А поздней осенью его отчислили из академии и отправили командовать гарнизоном в далекий край – в Забайкалье.
От Ленинграда сначала долго-долго ехали поездом до Читы, потом снова поездом – до города Лихореченска. Там и поселились, согласно назначению.
* * *Если на карте от Лихореченска провести прямую вниз – строго на юг, то она попадет как раз в точку, где сходятся пределы Монголии и Китая. Почти от самой границы Китая, из недр безымянной сопки, извиваясь, петляя, заходясь в водоворотах, течет река Лихая, быстрая, холодная и глубокая. У Лихореченска она замедляет свой бег, отдыхает в бездонных омутах, набирается сил, перед тем как отсечь от города меньшую его часть под названием Оловянка. Сразу за Оловянкой – дремучая тайга, а в глубине тайги – волки, медведи, уголовные колонии, старообрядческие скиты, ключи с целебной и ядовитой водой и заброшенные с войны оловянные промыслы.

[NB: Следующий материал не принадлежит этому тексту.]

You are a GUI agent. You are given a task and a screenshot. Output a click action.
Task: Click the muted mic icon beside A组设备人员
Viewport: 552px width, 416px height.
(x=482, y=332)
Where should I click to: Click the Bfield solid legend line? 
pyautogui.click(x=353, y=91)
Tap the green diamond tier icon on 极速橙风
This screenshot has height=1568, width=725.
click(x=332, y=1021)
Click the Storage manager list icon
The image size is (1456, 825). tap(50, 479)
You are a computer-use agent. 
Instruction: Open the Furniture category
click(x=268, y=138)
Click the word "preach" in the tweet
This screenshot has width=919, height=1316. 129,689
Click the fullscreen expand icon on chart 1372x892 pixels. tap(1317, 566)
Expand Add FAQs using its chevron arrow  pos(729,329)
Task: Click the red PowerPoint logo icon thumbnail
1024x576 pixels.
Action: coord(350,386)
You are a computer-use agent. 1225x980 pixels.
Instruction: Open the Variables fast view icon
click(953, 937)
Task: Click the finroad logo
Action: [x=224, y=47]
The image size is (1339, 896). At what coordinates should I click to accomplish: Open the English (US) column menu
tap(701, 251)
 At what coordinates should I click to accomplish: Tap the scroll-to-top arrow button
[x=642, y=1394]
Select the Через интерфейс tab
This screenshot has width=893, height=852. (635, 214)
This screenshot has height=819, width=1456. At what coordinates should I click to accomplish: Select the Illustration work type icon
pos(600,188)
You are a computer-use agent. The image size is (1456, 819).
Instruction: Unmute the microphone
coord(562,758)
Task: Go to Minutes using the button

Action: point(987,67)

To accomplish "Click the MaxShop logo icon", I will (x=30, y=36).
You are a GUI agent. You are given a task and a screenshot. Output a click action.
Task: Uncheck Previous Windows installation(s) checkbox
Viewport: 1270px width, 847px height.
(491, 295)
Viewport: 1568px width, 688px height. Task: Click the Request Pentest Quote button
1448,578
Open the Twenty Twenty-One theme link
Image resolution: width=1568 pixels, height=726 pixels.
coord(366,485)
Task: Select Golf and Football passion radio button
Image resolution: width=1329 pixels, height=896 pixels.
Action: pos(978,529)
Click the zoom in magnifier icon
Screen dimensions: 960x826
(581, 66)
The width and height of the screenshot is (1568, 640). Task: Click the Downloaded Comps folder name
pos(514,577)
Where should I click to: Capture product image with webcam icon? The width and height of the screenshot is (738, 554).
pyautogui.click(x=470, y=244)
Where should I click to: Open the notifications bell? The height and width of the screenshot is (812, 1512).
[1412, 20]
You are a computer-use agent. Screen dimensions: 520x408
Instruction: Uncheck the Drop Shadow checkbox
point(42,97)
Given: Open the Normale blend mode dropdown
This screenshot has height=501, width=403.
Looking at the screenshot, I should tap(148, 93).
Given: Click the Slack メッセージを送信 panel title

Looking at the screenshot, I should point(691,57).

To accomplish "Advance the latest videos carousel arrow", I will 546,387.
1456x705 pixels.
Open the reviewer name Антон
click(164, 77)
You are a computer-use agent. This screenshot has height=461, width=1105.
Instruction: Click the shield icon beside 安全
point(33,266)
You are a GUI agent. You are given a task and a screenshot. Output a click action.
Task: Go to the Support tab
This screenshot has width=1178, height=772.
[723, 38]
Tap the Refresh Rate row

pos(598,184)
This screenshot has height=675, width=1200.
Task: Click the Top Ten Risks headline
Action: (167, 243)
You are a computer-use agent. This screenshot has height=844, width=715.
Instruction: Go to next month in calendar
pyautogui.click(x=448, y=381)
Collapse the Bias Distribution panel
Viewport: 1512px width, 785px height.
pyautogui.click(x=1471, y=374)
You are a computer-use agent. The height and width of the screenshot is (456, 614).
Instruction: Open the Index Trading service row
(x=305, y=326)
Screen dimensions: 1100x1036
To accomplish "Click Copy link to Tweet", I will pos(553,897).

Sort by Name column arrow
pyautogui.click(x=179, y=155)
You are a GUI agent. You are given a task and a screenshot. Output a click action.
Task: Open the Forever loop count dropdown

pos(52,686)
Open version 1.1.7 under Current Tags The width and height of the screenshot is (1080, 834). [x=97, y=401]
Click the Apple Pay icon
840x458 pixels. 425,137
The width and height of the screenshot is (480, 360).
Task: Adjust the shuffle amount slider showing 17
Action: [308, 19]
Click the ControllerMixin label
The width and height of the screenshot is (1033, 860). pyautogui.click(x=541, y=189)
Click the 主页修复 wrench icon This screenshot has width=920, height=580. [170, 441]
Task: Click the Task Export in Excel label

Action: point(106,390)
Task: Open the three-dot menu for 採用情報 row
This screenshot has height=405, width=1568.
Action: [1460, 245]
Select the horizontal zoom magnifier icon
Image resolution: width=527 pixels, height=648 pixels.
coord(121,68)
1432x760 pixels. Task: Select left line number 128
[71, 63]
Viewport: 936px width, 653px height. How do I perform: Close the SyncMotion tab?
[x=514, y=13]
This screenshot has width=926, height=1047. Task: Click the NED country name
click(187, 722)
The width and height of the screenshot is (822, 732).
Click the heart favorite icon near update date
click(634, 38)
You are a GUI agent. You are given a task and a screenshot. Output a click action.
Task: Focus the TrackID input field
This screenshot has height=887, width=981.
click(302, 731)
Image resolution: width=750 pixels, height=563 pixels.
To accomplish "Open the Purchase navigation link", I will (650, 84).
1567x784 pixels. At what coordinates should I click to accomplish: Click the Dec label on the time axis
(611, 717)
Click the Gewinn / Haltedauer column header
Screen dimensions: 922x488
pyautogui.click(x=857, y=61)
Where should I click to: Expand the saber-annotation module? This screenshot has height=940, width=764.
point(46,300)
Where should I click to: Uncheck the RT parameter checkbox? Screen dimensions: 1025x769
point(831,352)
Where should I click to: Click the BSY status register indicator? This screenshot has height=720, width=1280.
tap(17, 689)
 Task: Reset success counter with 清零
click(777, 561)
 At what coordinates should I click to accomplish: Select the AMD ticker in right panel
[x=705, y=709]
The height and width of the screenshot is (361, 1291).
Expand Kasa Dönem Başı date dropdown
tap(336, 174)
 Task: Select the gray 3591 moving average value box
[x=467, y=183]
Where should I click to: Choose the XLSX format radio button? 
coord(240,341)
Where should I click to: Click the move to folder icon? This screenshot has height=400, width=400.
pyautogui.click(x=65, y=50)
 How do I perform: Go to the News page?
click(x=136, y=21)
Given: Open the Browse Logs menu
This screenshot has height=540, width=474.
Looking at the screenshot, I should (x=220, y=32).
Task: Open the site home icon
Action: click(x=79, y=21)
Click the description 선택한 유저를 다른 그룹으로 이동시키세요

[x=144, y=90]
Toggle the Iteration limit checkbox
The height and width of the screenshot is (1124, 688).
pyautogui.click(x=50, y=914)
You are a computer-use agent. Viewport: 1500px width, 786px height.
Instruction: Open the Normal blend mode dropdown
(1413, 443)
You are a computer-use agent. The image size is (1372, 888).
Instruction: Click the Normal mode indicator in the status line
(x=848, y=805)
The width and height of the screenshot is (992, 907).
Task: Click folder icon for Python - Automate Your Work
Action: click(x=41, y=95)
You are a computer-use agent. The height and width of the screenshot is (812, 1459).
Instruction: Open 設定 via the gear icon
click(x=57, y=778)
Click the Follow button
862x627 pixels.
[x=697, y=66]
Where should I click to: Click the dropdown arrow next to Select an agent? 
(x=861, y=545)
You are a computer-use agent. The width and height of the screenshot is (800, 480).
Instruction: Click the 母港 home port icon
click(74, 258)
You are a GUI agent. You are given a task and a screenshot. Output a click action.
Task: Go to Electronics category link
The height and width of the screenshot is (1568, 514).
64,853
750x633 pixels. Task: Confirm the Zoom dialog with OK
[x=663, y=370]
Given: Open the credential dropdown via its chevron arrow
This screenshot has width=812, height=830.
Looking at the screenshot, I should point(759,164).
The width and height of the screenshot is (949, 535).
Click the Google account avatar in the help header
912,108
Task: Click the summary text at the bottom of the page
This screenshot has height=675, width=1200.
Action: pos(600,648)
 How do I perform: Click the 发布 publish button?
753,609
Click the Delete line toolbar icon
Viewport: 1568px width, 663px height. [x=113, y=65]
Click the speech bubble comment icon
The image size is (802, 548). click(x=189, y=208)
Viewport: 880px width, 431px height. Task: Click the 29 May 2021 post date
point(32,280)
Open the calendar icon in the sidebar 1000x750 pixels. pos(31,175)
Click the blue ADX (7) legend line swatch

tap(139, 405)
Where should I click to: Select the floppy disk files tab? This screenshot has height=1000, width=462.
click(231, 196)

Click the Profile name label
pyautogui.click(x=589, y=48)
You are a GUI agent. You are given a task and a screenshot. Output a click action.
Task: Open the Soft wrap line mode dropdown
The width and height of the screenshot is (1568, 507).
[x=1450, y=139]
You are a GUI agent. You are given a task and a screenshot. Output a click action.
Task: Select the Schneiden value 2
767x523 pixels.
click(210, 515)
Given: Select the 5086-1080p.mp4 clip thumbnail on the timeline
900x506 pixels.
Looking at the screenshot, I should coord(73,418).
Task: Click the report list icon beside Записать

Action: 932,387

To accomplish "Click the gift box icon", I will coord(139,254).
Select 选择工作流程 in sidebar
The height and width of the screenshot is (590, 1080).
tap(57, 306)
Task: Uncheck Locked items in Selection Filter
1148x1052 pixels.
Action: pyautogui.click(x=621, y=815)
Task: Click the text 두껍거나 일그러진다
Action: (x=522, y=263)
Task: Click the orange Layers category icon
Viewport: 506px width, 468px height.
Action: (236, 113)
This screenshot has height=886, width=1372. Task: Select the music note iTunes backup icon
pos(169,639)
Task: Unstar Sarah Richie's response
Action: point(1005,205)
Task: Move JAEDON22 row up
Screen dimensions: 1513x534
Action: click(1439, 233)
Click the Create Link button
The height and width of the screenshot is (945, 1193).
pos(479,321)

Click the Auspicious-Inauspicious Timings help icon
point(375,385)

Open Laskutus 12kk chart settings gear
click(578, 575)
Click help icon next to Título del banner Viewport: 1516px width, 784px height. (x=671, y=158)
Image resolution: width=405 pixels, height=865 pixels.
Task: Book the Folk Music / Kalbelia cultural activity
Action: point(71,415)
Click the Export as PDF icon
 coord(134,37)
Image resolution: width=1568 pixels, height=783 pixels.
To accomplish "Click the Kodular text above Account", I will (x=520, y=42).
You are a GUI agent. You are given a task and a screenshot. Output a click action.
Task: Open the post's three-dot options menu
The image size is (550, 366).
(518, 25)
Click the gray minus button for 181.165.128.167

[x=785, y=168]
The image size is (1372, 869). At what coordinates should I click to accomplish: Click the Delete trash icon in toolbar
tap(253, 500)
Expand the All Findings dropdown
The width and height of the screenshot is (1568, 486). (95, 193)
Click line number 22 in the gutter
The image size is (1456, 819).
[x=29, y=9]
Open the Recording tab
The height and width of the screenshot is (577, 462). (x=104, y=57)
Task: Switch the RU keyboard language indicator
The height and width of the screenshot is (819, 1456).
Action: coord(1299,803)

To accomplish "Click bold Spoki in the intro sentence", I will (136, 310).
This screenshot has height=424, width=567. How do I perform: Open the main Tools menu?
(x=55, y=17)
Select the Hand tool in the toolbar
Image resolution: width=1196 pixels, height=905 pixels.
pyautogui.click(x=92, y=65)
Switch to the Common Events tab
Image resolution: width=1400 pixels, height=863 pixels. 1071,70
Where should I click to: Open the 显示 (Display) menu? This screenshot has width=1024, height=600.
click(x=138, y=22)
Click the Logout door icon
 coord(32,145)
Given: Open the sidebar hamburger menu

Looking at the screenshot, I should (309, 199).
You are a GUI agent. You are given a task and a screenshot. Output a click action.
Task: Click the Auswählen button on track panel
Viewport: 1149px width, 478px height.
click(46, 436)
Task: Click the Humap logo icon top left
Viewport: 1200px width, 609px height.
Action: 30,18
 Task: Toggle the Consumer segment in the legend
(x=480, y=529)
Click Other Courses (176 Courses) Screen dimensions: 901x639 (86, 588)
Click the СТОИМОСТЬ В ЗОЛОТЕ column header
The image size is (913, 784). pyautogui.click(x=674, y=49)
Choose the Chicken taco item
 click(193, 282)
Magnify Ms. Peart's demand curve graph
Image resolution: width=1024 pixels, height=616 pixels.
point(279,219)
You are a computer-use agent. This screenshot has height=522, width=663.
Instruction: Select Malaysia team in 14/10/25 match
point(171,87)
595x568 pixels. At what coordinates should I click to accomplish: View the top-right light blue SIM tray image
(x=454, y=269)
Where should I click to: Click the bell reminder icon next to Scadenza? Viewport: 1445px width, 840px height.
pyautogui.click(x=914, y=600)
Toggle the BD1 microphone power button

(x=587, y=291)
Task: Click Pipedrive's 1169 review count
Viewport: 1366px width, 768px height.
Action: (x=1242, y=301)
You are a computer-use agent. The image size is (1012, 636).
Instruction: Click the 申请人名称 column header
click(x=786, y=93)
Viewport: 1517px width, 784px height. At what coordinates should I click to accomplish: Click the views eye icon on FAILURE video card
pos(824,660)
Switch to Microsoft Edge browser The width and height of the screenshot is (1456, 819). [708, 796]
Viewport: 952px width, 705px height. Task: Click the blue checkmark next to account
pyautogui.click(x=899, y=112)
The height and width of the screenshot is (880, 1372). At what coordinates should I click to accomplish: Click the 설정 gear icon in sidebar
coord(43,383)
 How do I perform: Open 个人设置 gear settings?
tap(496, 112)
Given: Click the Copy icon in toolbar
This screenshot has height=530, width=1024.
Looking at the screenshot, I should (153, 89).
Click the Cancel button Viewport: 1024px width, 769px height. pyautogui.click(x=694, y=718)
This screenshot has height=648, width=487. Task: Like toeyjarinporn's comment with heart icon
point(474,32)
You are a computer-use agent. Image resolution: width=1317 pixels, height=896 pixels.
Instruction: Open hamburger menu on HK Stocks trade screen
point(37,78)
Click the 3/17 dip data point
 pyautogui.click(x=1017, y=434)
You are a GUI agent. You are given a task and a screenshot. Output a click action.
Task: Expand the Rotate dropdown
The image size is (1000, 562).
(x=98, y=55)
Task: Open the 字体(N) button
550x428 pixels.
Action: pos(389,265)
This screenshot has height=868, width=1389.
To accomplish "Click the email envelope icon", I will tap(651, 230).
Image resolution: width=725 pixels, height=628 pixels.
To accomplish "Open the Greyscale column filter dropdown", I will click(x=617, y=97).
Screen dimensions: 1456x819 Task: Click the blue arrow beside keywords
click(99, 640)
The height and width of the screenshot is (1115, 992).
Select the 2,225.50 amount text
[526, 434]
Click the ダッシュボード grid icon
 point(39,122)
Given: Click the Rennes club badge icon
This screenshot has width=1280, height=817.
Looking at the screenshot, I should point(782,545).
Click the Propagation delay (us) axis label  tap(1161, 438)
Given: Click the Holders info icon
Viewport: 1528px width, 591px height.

Оловянка – на правом берегу. Это особая страна, и в ней, точно известно, есть свой правитель по имени Чимит. Его никто никогда не видел, и, по глухим слухам, Чимит – старый-престарый бурят, а может, тувинец, а может, гуран, а то даже тунгус или эвенк, или еще кто-нибудь, монгол ли, даурец ли, маньчжурец. Чимит никогда не ходит по рукотворному мосту через Лихую. Если ему за чем-нибудь нужно перебраться на левый берег, то он простирает руку и выстраивает свой мост, который исчезает, как только Чимит пройдет по нему. Но этого никто не видел, и, скорее всего, это сказки, и советские дети таким сказкам верить не должны. А еще говорят, что Чимит – шаман. Знаете, кто такой шаман? Колдун. Что хочешь наколдует. Вот почему всегда бывает только так: в Лихореченске – дождь стеной, а в Оловянке – сухая гроза, молоньи-шары. А летят они тем часом в Лихореченск, и хляби небесные им нипочем, заборы зажигают, собак с ума сводят, бабке Марине, лекарке-травнице с Малой Обозной, сарай спалили, где она растения сушила. Духу было! Хакимка-дурачок поблизости спал (ему что!), так сразу от туберкулеза вылечился. Хотя, может, он и поджег сарай бабке Марине, с него станется.